Exercise goal: Copy out the stretch of the listing from the line containing "The width and height of the screenshot is (972, 782)." through the line containing "pyautogui.click(x=136, y=180)", swapping "resize-handle-bottom-left" for "resize-handle-bottom-right" and leaving everything else unchanged.

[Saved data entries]

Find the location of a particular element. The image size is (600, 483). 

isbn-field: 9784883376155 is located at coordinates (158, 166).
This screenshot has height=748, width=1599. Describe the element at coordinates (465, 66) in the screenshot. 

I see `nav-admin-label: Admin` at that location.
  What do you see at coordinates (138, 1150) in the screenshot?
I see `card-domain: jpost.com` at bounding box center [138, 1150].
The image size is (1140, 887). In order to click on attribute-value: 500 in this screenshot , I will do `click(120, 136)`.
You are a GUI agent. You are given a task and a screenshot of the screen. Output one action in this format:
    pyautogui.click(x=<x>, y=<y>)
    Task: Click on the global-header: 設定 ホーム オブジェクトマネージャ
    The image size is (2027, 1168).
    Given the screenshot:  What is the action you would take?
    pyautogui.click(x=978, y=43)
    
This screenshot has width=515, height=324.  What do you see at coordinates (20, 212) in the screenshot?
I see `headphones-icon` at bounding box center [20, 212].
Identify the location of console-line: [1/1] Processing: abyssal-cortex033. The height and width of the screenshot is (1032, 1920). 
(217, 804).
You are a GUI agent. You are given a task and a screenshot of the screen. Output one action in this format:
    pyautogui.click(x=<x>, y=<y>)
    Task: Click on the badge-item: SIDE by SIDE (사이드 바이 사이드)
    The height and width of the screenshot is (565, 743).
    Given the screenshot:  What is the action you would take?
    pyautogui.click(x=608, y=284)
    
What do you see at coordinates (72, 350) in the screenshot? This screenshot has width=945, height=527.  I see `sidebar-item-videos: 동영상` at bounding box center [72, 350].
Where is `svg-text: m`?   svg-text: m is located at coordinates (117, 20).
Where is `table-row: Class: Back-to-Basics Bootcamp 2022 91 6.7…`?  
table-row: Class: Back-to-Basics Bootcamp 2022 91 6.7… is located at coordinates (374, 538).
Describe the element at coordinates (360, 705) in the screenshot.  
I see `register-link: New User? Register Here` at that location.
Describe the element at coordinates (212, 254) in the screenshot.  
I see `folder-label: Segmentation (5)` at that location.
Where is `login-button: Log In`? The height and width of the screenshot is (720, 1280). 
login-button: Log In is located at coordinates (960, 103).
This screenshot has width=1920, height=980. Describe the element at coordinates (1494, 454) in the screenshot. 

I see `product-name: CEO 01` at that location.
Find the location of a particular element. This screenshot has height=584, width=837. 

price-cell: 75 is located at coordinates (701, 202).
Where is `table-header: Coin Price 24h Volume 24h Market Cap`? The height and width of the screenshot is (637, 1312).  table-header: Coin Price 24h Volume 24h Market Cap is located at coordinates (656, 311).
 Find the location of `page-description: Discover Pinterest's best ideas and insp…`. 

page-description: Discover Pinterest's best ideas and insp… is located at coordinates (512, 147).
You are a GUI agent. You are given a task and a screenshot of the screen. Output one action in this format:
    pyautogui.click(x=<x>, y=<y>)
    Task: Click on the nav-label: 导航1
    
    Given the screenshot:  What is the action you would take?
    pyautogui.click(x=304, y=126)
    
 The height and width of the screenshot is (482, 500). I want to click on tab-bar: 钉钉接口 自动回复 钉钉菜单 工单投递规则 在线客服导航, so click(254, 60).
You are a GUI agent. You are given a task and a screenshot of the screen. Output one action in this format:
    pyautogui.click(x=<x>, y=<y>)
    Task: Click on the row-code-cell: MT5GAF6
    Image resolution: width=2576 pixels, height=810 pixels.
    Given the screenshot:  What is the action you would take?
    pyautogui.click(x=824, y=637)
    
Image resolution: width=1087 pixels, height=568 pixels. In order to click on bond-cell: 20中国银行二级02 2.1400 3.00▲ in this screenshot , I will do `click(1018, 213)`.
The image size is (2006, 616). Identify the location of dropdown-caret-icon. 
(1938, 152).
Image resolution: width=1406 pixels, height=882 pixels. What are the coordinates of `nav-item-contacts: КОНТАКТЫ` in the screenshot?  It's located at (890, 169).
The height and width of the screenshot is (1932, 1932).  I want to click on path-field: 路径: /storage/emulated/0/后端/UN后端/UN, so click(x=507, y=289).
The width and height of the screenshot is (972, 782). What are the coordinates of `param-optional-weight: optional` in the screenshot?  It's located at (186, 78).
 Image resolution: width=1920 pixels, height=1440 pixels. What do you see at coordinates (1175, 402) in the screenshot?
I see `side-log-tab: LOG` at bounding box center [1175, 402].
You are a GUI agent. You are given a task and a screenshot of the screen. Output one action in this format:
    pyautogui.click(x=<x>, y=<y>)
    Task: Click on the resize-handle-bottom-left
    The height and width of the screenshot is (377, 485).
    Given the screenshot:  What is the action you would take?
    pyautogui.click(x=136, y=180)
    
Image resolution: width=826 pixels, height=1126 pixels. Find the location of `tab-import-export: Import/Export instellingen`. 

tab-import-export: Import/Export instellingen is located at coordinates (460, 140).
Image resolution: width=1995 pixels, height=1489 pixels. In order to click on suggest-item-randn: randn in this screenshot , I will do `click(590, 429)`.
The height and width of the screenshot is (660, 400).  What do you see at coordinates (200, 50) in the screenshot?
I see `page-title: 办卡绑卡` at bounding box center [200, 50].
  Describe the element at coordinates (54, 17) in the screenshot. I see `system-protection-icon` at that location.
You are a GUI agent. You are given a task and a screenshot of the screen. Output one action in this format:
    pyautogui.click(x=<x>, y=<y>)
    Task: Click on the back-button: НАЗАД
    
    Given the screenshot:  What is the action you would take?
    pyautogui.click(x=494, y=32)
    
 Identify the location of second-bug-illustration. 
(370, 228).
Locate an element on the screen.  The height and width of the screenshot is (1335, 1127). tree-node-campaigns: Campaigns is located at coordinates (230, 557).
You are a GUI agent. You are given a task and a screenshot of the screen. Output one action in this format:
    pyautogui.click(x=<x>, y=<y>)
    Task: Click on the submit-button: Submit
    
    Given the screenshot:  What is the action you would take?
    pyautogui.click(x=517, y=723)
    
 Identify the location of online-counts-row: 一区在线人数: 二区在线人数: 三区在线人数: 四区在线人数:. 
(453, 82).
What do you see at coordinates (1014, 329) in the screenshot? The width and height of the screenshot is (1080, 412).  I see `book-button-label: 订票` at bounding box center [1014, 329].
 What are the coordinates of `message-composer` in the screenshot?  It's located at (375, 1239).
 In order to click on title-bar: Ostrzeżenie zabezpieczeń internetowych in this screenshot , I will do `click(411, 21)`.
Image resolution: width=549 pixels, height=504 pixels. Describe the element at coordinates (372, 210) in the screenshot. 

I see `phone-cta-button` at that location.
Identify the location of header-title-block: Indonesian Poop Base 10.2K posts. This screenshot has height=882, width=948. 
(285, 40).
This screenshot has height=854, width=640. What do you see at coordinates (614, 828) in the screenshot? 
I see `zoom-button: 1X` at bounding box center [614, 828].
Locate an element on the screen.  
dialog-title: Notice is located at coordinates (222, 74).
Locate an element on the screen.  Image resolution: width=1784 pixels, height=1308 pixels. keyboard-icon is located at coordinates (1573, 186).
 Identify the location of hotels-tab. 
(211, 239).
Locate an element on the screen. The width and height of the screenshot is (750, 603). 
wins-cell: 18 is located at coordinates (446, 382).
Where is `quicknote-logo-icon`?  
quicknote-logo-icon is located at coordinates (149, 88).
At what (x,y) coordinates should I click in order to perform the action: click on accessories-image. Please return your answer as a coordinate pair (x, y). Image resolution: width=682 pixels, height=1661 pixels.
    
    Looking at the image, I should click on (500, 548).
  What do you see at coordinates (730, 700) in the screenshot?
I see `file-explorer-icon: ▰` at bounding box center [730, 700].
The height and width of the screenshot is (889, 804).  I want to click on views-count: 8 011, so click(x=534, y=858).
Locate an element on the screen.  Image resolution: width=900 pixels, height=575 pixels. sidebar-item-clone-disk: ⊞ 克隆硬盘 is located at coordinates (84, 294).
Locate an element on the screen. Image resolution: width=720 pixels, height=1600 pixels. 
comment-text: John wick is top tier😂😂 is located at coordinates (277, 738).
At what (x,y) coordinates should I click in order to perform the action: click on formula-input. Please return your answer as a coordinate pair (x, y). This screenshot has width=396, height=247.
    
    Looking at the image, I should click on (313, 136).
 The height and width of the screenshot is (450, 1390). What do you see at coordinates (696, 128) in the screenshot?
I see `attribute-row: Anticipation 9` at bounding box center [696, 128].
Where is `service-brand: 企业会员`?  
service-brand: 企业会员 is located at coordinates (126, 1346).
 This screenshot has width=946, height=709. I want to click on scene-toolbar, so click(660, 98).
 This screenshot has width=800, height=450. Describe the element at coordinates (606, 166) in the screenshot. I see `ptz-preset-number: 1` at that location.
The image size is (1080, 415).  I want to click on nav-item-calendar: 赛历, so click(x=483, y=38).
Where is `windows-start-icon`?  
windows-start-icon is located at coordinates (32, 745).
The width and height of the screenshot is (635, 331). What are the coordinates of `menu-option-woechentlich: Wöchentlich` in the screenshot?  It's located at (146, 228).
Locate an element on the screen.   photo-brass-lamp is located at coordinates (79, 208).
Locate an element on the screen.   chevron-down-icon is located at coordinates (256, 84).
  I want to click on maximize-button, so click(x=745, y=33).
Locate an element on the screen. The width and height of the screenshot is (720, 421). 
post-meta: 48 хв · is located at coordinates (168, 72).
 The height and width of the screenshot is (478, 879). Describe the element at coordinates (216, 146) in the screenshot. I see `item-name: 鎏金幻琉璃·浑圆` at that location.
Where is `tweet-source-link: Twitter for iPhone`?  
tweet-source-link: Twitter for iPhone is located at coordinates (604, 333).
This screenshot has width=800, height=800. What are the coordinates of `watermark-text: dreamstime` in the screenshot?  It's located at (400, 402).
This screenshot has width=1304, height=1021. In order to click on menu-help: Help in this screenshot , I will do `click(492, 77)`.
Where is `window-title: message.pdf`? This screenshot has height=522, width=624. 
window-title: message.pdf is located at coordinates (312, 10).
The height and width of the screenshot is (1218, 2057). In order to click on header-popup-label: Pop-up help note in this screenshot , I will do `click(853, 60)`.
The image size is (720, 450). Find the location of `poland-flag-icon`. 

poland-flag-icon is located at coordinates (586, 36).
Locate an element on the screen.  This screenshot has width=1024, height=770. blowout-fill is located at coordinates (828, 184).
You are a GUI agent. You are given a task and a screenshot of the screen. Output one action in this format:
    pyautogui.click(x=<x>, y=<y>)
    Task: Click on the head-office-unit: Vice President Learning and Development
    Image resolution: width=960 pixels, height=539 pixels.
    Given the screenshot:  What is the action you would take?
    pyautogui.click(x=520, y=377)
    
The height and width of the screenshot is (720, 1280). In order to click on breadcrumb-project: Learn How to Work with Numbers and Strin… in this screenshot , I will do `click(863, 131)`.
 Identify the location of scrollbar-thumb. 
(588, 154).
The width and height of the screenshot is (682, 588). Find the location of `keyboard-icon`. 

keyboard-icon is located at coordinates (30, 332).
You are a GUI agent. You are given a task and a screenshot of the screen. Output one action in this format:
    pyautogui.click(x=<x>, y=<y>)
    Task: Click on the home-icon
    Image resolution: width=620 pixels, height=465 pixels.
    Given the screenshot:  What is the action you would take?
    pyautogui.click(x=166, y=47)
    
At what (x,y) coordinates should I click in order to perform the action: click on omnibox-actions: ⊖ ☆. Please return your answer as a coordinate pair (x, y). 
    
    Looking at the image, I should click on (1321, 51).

Response:
The width and height of the screenshot is (972, 782). What are the coordinates of `param-optional-weight: optional` in the screenshot?  It's located at (186, 78).
 Image resolution: width=1920 pixels, height=1440 pixels. What do you see at coordinates (1175, 402) in the screenshot?
I see `side-log-tab: LOG` at bounding box center [1175, 402].
You are a GUI agent. You are given a task and a screenshot of the screen. Output one action in this format:
    pyautogui.click(x=<x>, y=<y>)
    Task: Click on the resize-handle-bottom-right
    The height and width of the screenshot is (377, 485).
    Given the screenshot:  What is the action you would take?
    pyautogui.click(x=136, y=180)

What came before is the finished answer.